EXTRACT PROVIDED:
Author and Perfector (abridged)

It is interesting looking back over what I wrote yesterday... because I was still in a black hole of confusion after writing them, as if I slipped momentarily out of it and then unknowingly back. Hebrews 12:2-3 Let us fix our eyes on Jesus, the author and perfecter of our faith, who for the joy set before him endured the cross... Consider him who endured such opposition from sinful men, so that you will not grow weary and lose heart. on last night: Thank you for listening, for God's wisdom through you. I needed to hear that. God, your peace trancends understanding. Help me to stop scrutinzing where each individual part fits into my big picture. I can't begin to say that I even know what that picture is. Script my life, take away this desire to try and do it all myself. Slow my overthinking, my compulsive analysing. Slow me down. Thank you for this stretching. You've got me, let me stay in the security of knowing that you'll only take me as fast as I can go. You are constant. Holy God, you're my savior, you're my complete.

Monday, May 09, 2005

Dragon Scales (unabridged)

And yesterday's topic comes up today. I should be starting to know you'll do that God. Why don't we expect these things? CL was a blur most of today, but Intro to C. Belief - that's where things hit home... its usually the other way around. Rowan read Eustaces dragon story from the Voyage of the Dawn Treader (CS Lewis). About the dragon scales been peeled away. His attempt to do taht own his own. We were looking at salvation and R drew a diagram that just made a heap of sense. At first it was just one U moving from creation>fall/birth to sin>exile>death>Jesus>life>salvation/forgiveness> etc... > new creation. Anyway, in further exploring sanctification the U became U with lots of smaller U's. The small U's being areas where we have maybe been through stuff before, but haven't quite got a reality yet of what it means. It hit home taht this is what's happening. My arrow is labelled 'past' although I dont really know why. However, this is part of santification, part of the process and for that I am thankful. Funny how the obvious things haven't been lately, and the smaller things so blatantly clear. 1 Cor 1:18 ... we are continually being saved. As Eustaces dragon scales hurt when they were ripped from his body, it's not a painless process. It needs to happen. I am being saved And my hope is in my creator who is working in me To renew me over and over. Tirelessly he walks with me through the valleys And will be with me until his purpose for me is complete And I am made full and fully known. Even then he will always be, My strength, my hope, my God.

Frustration (slightly abridged)

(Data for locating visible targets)
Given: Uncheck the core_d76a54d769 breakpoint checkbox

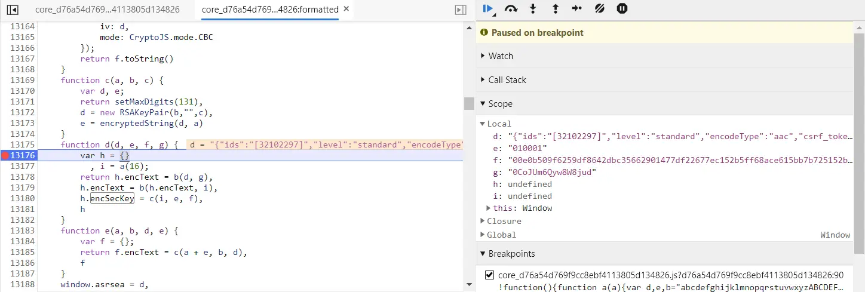Looking at the screenshot, I should tap(490, 275).
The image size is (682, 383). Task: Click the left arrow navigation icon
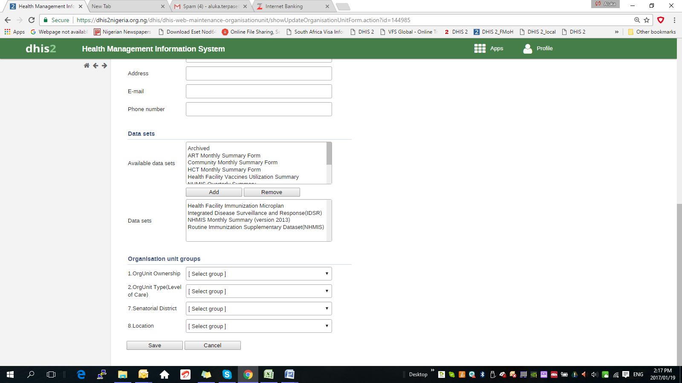pos(95,66)
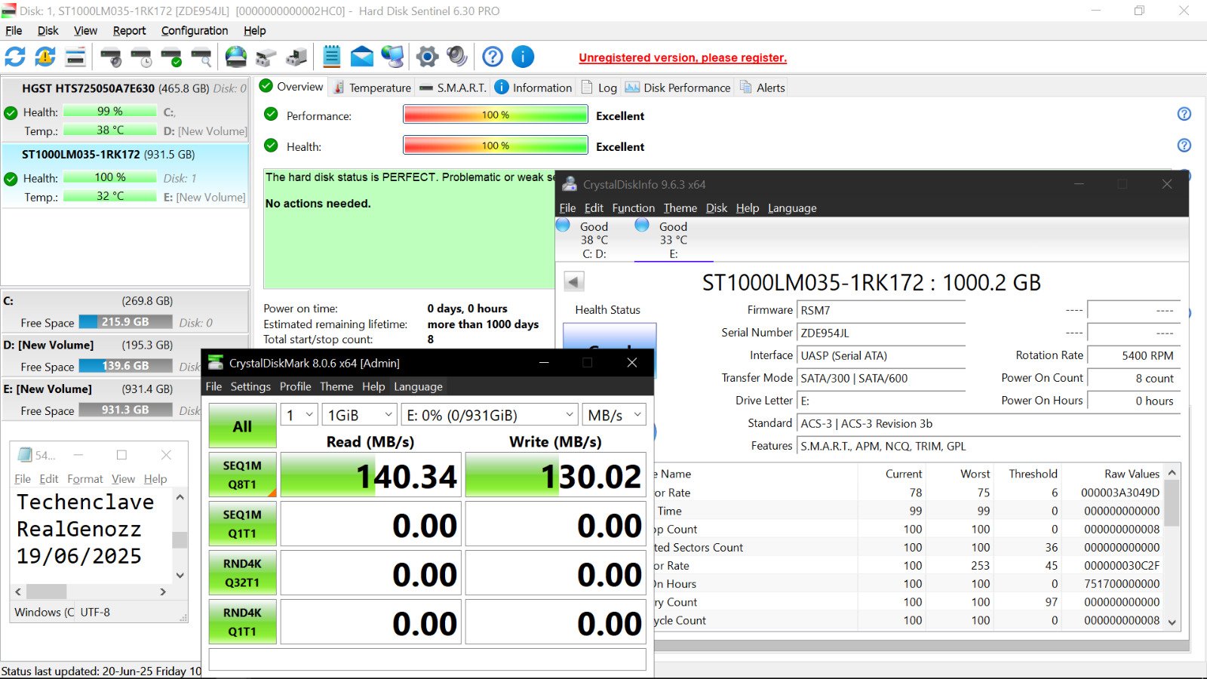The width and height of the screenshot is (1207, 679).
Task: Click the Health 100% progress bar
Action: coord(496,145)
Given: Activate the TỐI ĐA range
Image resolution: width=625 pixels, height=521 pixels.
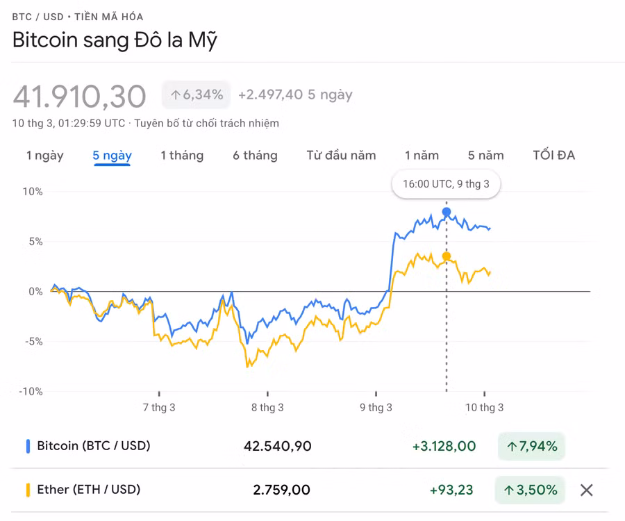Looking at the screenshot, I should 554,156.
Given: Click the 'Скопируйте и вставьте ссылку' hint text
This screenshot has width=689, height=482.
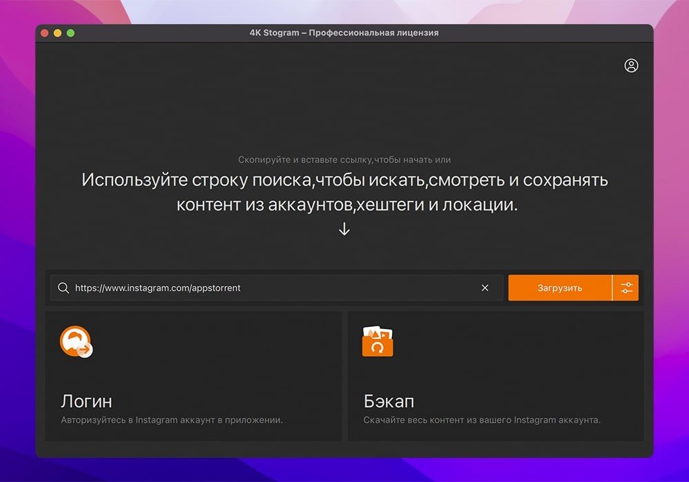Looking at the screenshot, I should pyautogui.click(x=345, y=160).
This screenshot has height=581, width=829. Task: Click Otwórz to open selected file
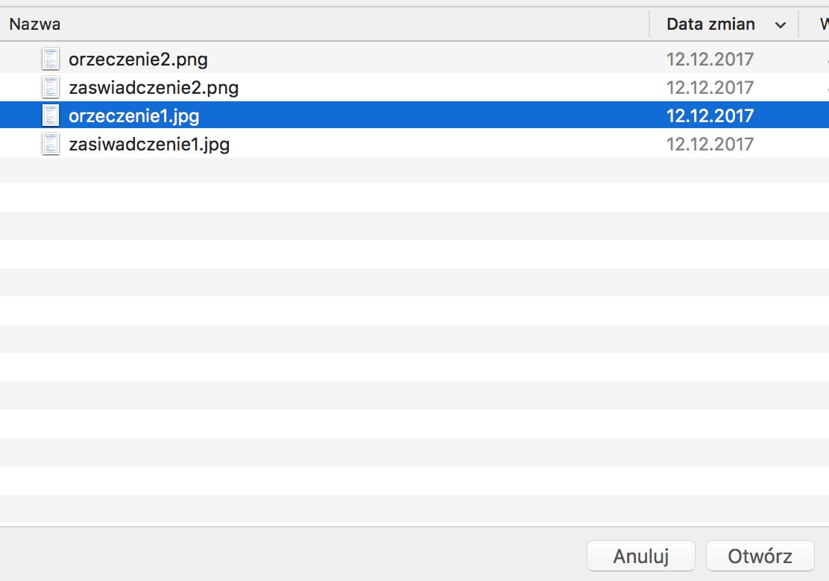tap(760, 556)
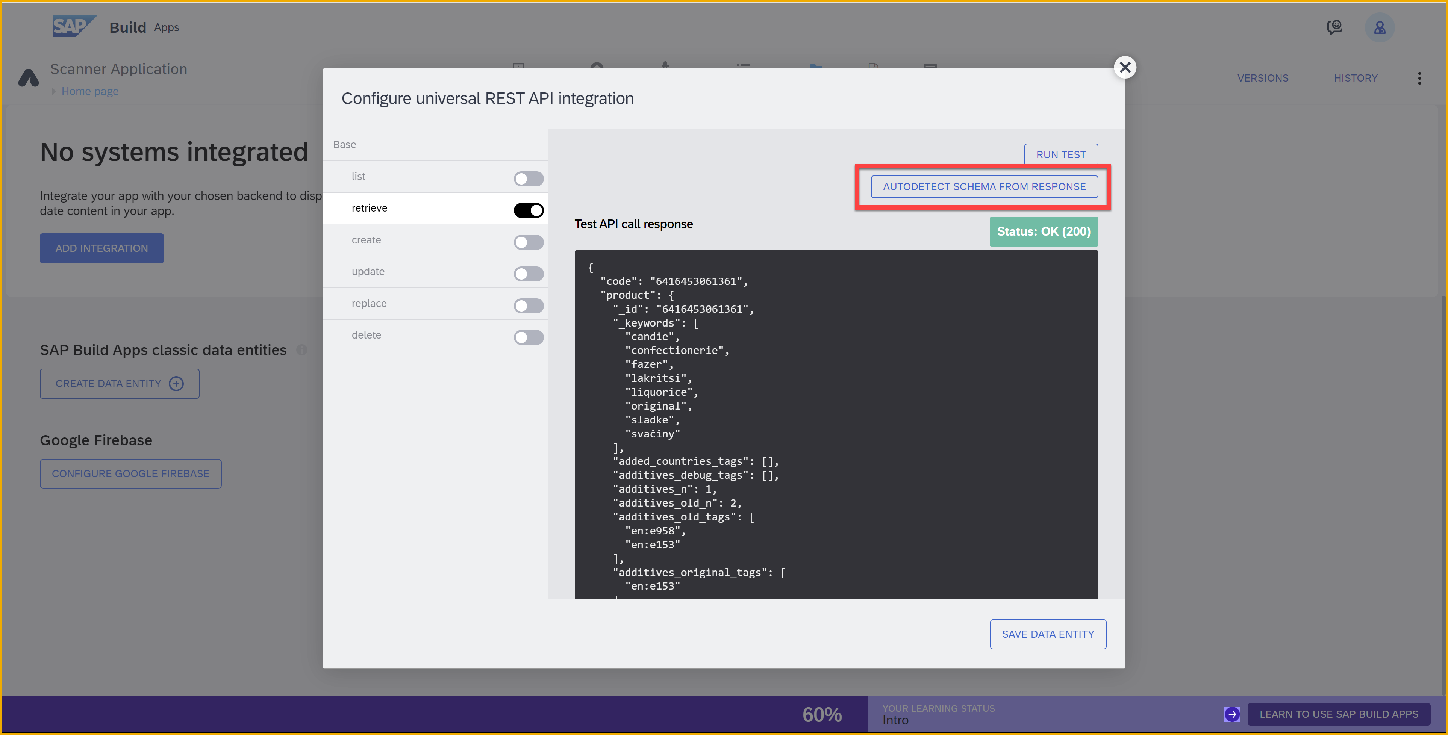Enable the update method toggle

(x=528, y=274)
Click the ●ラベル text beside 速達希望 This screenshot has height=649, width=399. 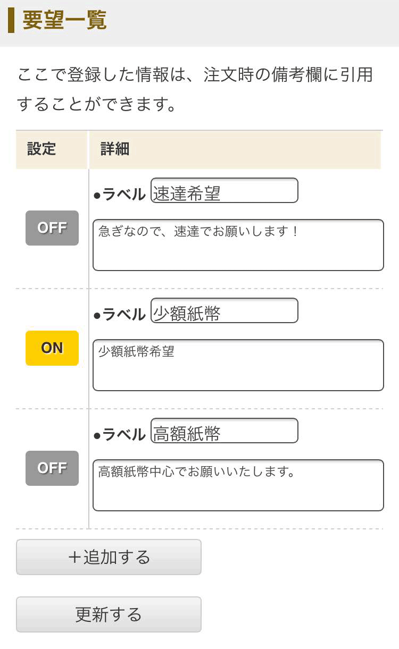click(120, 195)
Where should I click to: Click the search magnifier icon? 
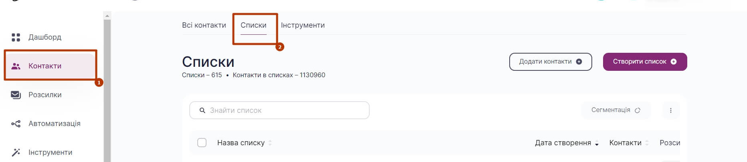click(202, 110)
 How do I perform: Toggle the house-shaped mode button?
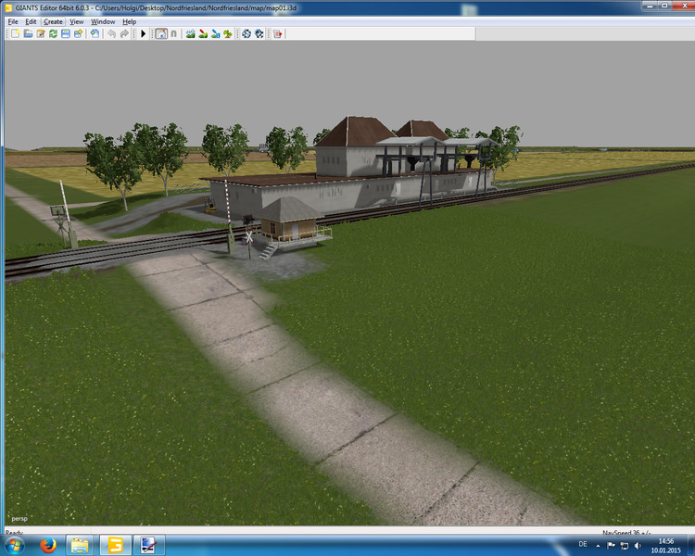tap(160, 33)
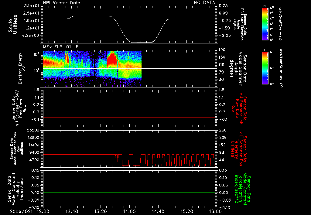The height and width of the screenshot is (215, 311).
Task: Select the NPI Vector Data panel title
Action: click(61, 2)
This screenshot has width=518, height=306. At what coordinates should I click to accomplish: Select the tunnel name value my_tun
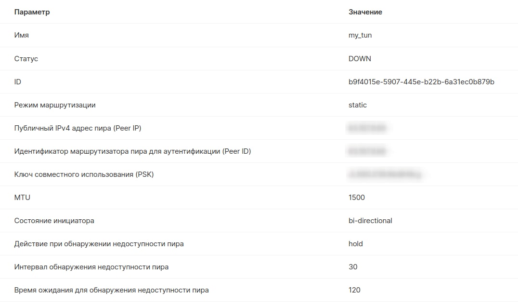[x=360, y=35]
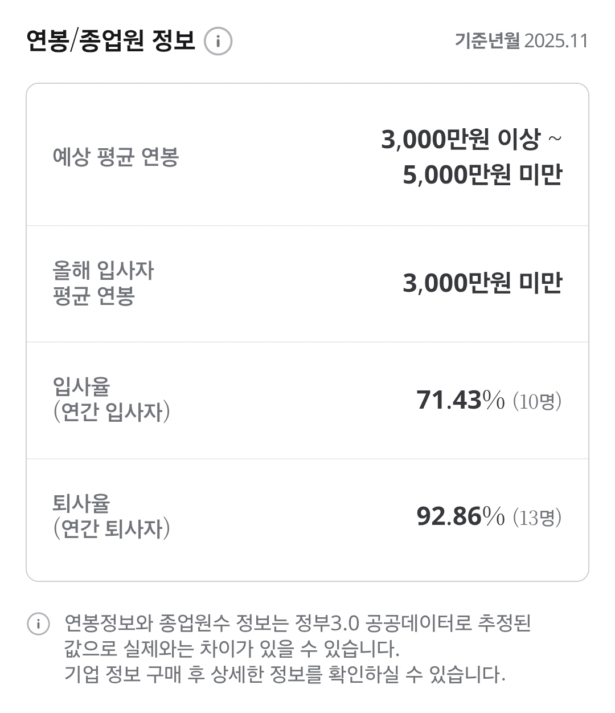Click the (10명) hires count

[x=537, y=401]
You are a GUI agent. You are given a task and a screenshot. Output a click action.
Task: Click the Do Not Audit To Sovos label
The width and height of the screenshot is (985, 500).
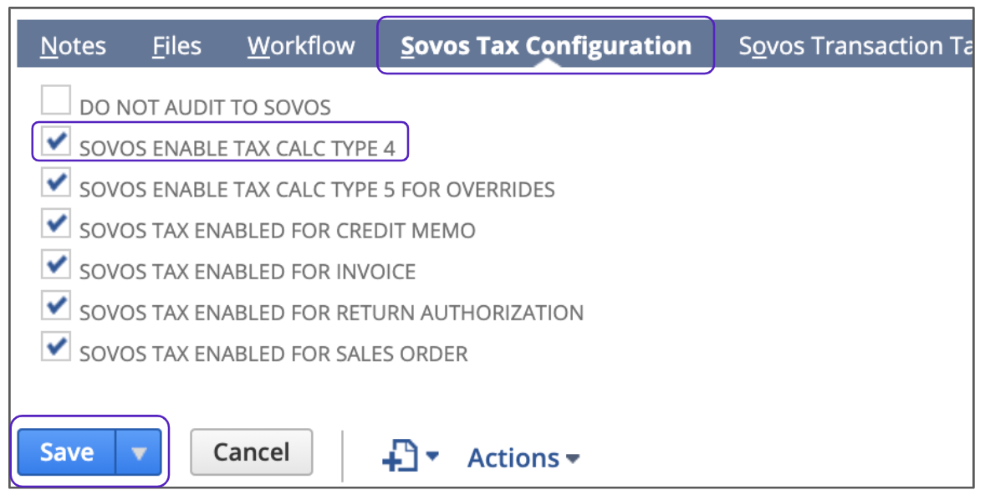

TASK BRIEF: Supply the next part of the devotional journal, starting after its last line. The items were taken from a separate source and are unrelated to the devotional journal.

EXERCISE RESULT:
God I'm stuck in this rut again. I get busy, stressed, my mind is working overtime trying to compensate. It's so good God to see this stuff, to be shown heaps. Please, I need the environment for it to sink in. This is life God. Its so rushed. What happened to be still and know God? Is seeing this awesome work part of taht? I wish God - and I want to know more o fyou. I'm being pulled sideways from both directions. I don't understand! I don't even know why I'm continually frustrated with myself. I'm overstepping, overthinking. God I need more of you. Help me to stop. So much God, its as if I only get the slightest taste before I'm pressed an pulled to the next thing. It would be nice if more made sense. What doesn't feel right? Take this hurry God, let your voice of truth speak into my life, help me to stop demanding results, plans, goald, you know what's best for me. Make knowing that a firm reality in my life. "O my strength, I sing praise to you; you O God are my fortress, my loving God." Ps 59:17 'still you hear me when I'm calling... you told me who I am. I am yours' - Casting Crowns Ah God, where is the hope when the frustration knocks boldly at the front door - why are the good things compressed into this tight place in my mind? When I sit to think the strugges express themselves inelequoently and flood my mind. Its a viscious cycle. Why does the frustratedness feel stronger than the peace, the joy - because that is there it just battles to show it's face. Help me Lord to hold on tight to that joy, take captive my every thought. Help me not to get bogged down in attempting to sort out my own problmes, to complete task after tast, to slow the busy. I only need you. forgive me God. You slipped to second place again. Keep first. looking back... Romans 8:20-21, frustration is a good thing to push us forward.

Sunday, May 08, 2005

No night there (abridged)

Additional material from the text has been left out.